A lucid dream is a dream in which the person is aware that they are dreaming while the dream is in progress, also known as a conscious dream. When the dreamer is lucid, they can actively participate in and often manipulate the imaginary experiences in the dream environment. Lucid dreams can be extremely real and vivid depending on a person's level of self-awareness during the lucid dream.

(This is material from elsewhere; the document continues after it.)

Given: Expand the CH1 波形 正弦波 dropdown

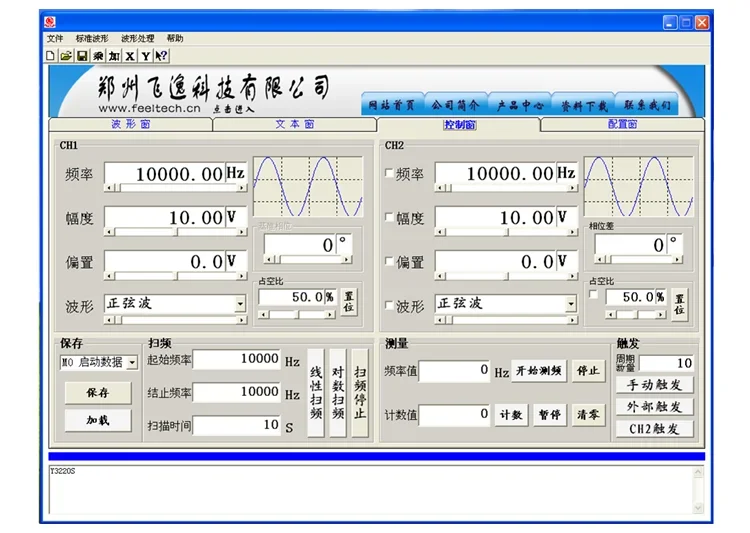Looking at the screenshot, I should coord(240,303).
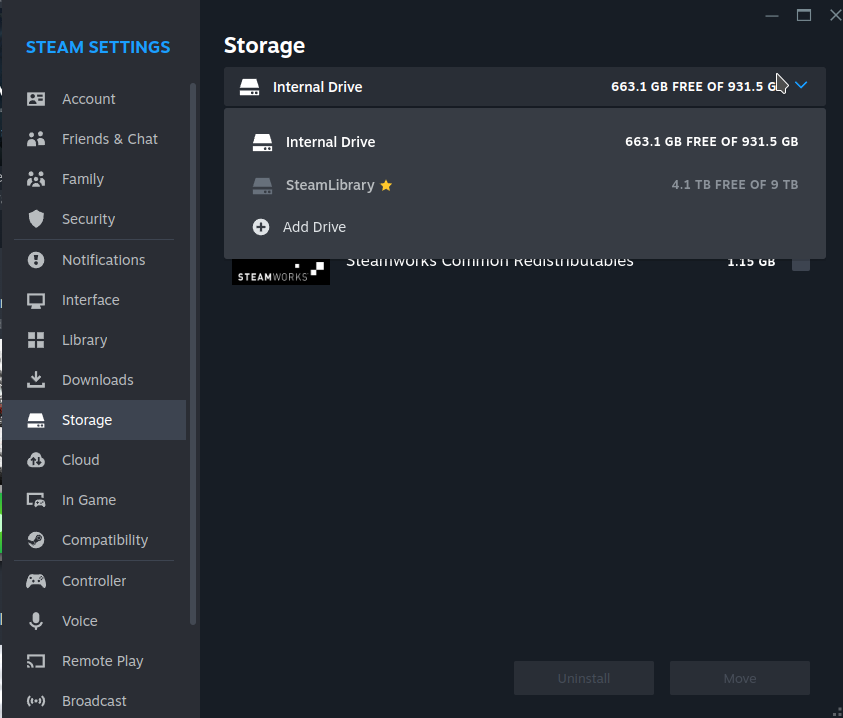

I was randomly revising for my exams, and just thinking about L as I so often do, then suddenly I wanted a certain something and just thought of closing my eyes again to look for him. It studdenly struck me so forcefully then, the reason why i'm often late for school. More than once, when the alarm rings, I wake and suddenly realise i've lost him. And there's this crazy irritated denial that turns off the alarm and sends me back to my lucid dreams to look for him. I'm good at controlling and remembering my dreams, so I always find him. I always find him waiting just where I got dragged out of the dream. I'm so happy doing what I've alwaus wanted that I forget about going to school. This has always existed somewhere in my little brain, I just never acknowledged it. Now I shall. I shall attempt to stop floating back into my dreams just to see and be with and love. Welcome back to earth and reality mel. Or better still, look forward to going to Milan. Remember your theory on distance vs closeness of the friendship? For all you know, you'll become best friends once you guys have a million miles between you :)
When my granny's show on TV played, I had my dinner while watching it. Suddenly, this actor appeared with a side profile that matched that of a particular asshole i've been unfortunate enough to meet and know. All of a sudden I was gripped with fear, the same fear from not so long ago. The same fear I felt sitting at the edge of the stairs. Sigh.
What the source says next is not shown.